For more complex tasks, DV Flow Manager provides a class-based API using the PyTask base class. This approach provides better organization for tasks with substantial logic or state.

Defining a PyTask

A PyTask is defined as a dataclass that inherits from dv_flow.mgr.PyTask:

from dv_flow.mgr import PyTask
import dataclasses as dc

@dc.dataclass
class MyCompiler(PyTask):
    desc = "Compiles HDL sources"
    doc = """
    This task compiles HDL sources using a configurable compiler.
    Supports multiple file types and optimization levels.
    """

    @dc.dataclass
    class Params:
        sources: list = dc.field(default_factory=list)
        optimization: str = "O2"
        debug: bool = False

    async def __call__(self) -> str:
        # Access parameters via self.params
        print(f"Compiling {len(self.params.sources)} files")
        print(f"Optimization: {self.params.optimization}")

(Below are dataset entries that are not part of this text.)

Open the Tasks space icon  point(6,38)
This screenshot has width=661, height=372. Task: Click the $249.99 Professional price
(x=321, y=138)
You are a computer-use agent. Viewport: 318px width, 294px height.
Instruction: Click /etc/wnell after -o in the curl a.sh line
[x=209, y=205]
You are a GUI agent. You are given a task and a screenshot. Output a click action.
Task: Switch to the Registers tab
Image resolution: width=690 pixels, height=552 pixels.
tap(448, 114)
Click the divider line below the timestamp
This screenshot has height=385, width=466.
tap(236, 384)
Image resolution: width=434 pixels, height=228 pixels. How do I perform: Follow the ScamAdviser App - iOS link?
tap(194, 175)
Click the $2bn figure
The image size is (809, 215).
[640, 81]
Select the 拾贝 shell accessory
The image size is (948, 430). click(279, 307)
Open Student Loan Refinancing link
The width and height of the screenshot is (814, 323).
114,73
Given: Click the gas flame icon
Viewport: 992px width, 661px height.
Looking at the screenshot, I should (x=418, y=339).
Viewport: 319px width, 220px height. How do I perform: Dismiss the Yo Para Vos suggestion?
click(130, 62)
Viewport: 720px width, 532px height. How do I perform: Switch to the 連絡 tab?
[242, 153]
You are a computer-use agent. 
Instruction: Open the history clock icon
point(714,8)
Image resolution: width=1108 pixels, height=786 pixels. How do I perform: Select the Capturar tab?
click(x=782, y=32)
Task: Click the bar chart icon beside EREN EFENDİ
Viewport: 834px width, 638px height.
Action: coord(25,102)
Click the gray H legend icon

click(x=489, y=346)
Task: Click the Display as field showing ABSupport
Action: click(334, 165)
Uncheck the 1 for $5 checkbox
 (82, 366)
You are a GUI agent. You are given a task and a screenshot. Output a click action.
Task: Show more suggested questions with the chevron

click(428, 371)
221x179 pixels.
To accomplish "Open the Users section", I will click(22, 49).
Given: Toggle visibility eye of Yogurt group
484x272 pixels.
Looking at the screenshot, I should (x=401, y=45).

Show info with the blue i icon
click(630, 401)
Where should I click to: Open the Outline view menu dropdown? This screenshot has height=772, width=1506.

        # Access context via self._ctxt
        rundir = self._ctxt.rundir

        # Perform compilation work here
        # ...

        # Return None for pytask execution, or a string for shell execution
        return None

The __call__ method is the main entry point and receives the task context automatically through the _ctxt and _input fields.

Using PyTask in YAML

Reference a PyTask class in your flow definition:

package:
  name: my_tools

  tasks:
  - name: compile
    shell: pytask
    run: my_package.my_module.MyCompiler
    with:
      sources:
        - src/file1.v
        - src/file2.v
      optimization: "O3"
      debug: true

The PyTask class provides several advantages:

  • Type safety: Parameters are defined with Python type hints

  • Documentation: Docstrings become part of the task documentation

  • Organization: Related logic stays together in a class

  • Reusability: Classes can inherit from other classes

  • Testing: Easier to unit test than inline code

Returning Commands

A PyTask can return a shell command instead of executing directly:

@dc.dataclass
class MyTool(PyTask):
    @dc.dataclass
    class Params:
        input_file: str
        output_file: str

    async def __call__(self) -> str:
        # Generate command string
        cmd = f"my_tool -i {self.params.input_file} -o {self.params.output_file}"
        return cmd

When a string is returned, DV Flow executes it as a shell command using the configured shell (default: pytask for Python execution).

PyPkg Package Factory

For advanced use cases, DV Flow supports defining packages entirely in Python using the PyPkg class. This enables dynamic package construction and programmatic task registration.

Defining a PyPkg

from dv_flow.mgr import PyPkg, pypkg
import dataclasses as dc

@dc.dataclass
class MyToolPackage(PyPkg):
    name = "mytool"

    @dc.dataclass
    class Params:
        version: str = "1.0"
        enable_debug: bool = False

The @pypkg decorator registers tasks with the package:

@pypkg(MyToolPackage)
@dc.dataclass
class Compile(PyTask):
    @dc.dataclass
    class Params:
        sources: list = dc.field(default_factory=list)

    async def __call__(self):
        # Task implementation
        pass

@pypkg(MyToolPackage)
@dc.dataclass
class Link(PyTask):
    @dc.dataclass
    class Params:
        objects: list = dc.field(default_factory=list)

    async def __call__(self):
        # Task implementation
        pass

PyPkg Benefits

Using PyPkg provides several advantages:

  • Code reuse: Share common Python code across tasks

  • Dynamic generation: Programmatically create task definitions

  • Type checking: Full Python type checking for package definitions

  • Version control: Package and task versions managed together

  • Testing: Unit test entire packages in Python

PyPkg packages can be distributed as Python packages and installed via pip, making them easy to share and version.

Note: PyPkg is an advanced feature. For most use cases, YAML-based package definitions with PyTask implementations provide the right balance of simplicity and power.